How to complete this task: Output the exact lines that start at the one containing "How do I perform: Click the 0-2 size cell?" and continue to the last line of the entries below; do not output pictures.

Task inputs:
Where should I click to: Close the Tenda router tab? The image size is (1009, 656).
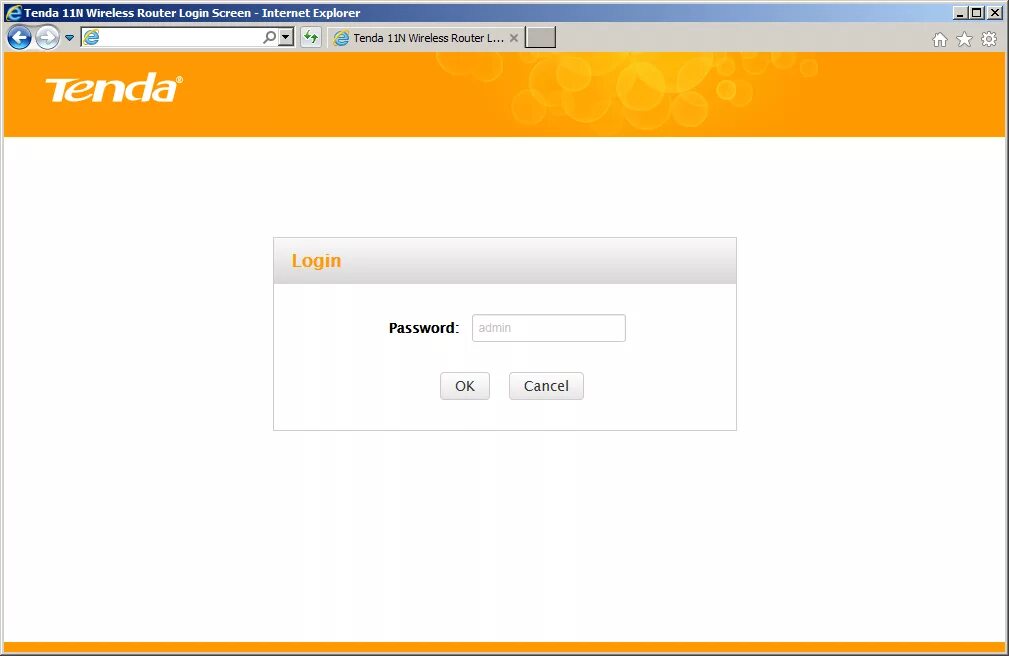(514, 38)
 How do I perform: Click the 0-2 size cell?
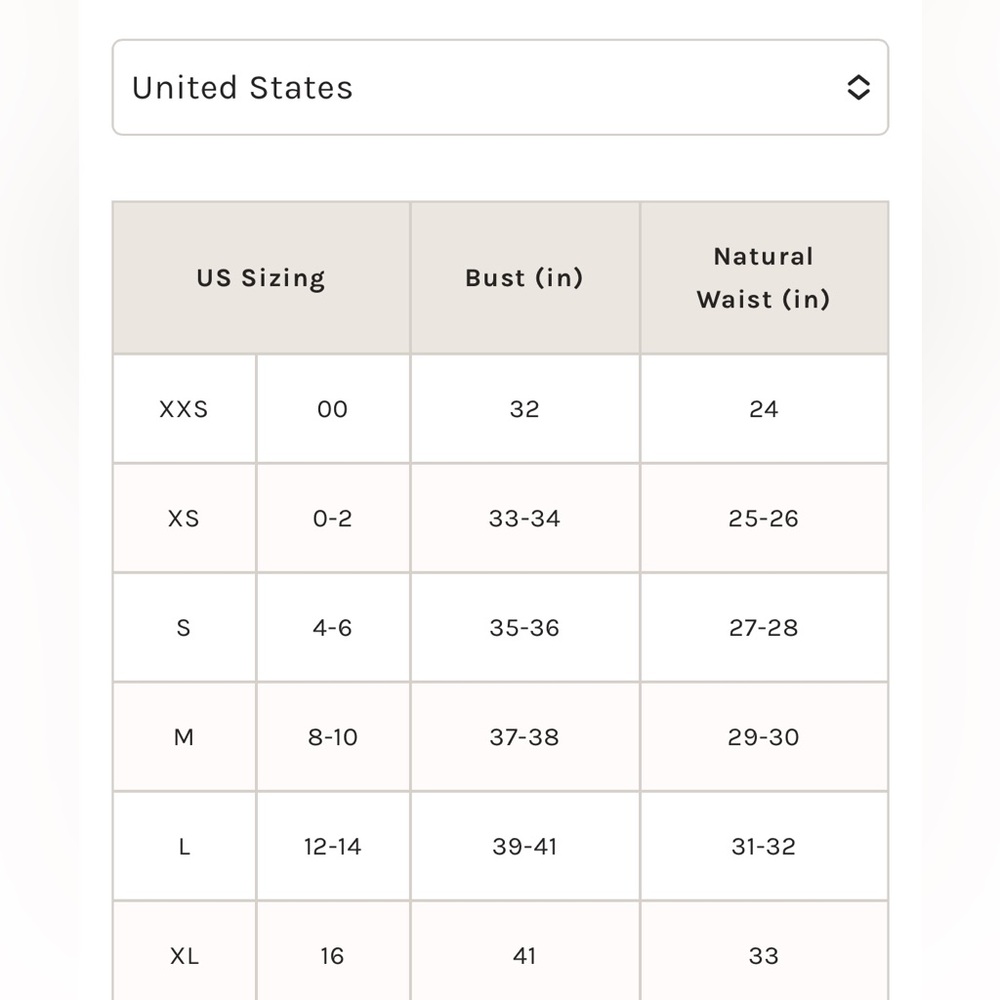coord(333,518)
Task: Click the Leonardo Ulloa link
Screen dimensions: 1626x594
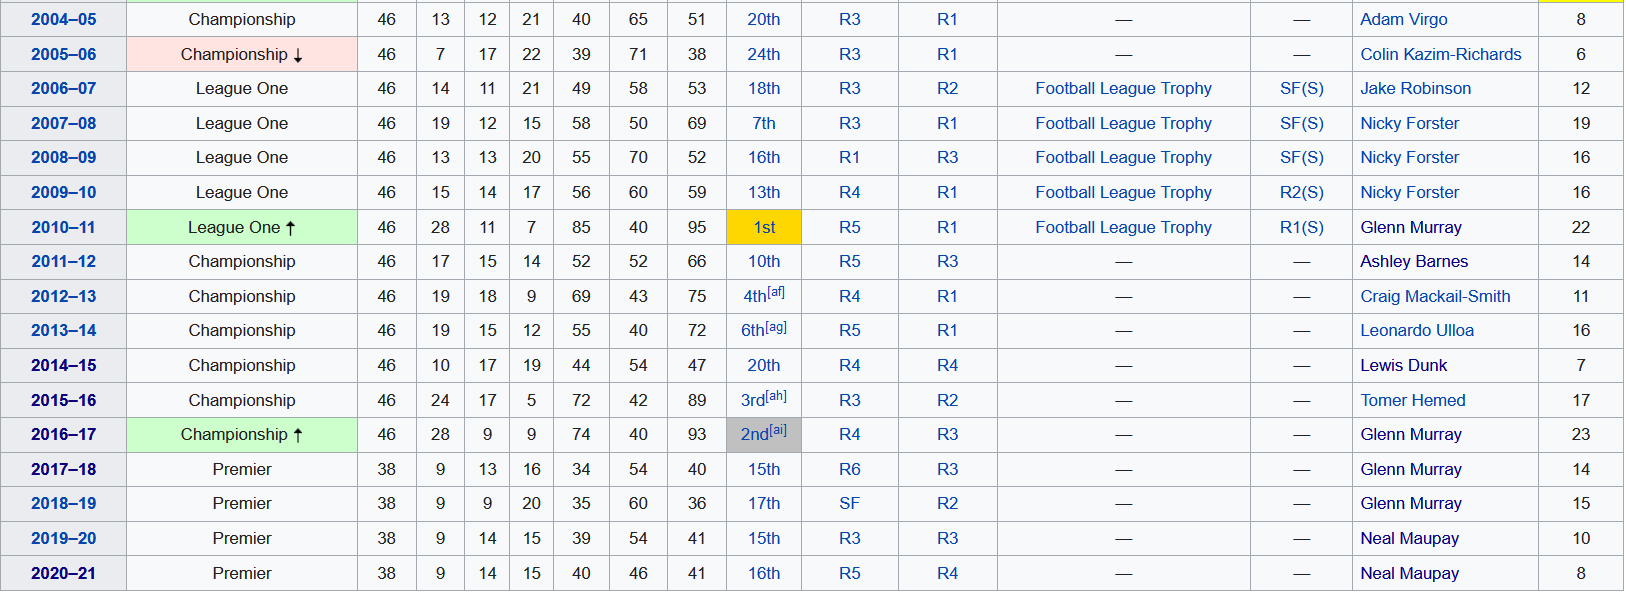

Finished task:
 How do I perform: Click the 0-2 size cell?
coord(333,518)
Task: Click the Leonardo Ulloa link
Screen dimensions: 1626x594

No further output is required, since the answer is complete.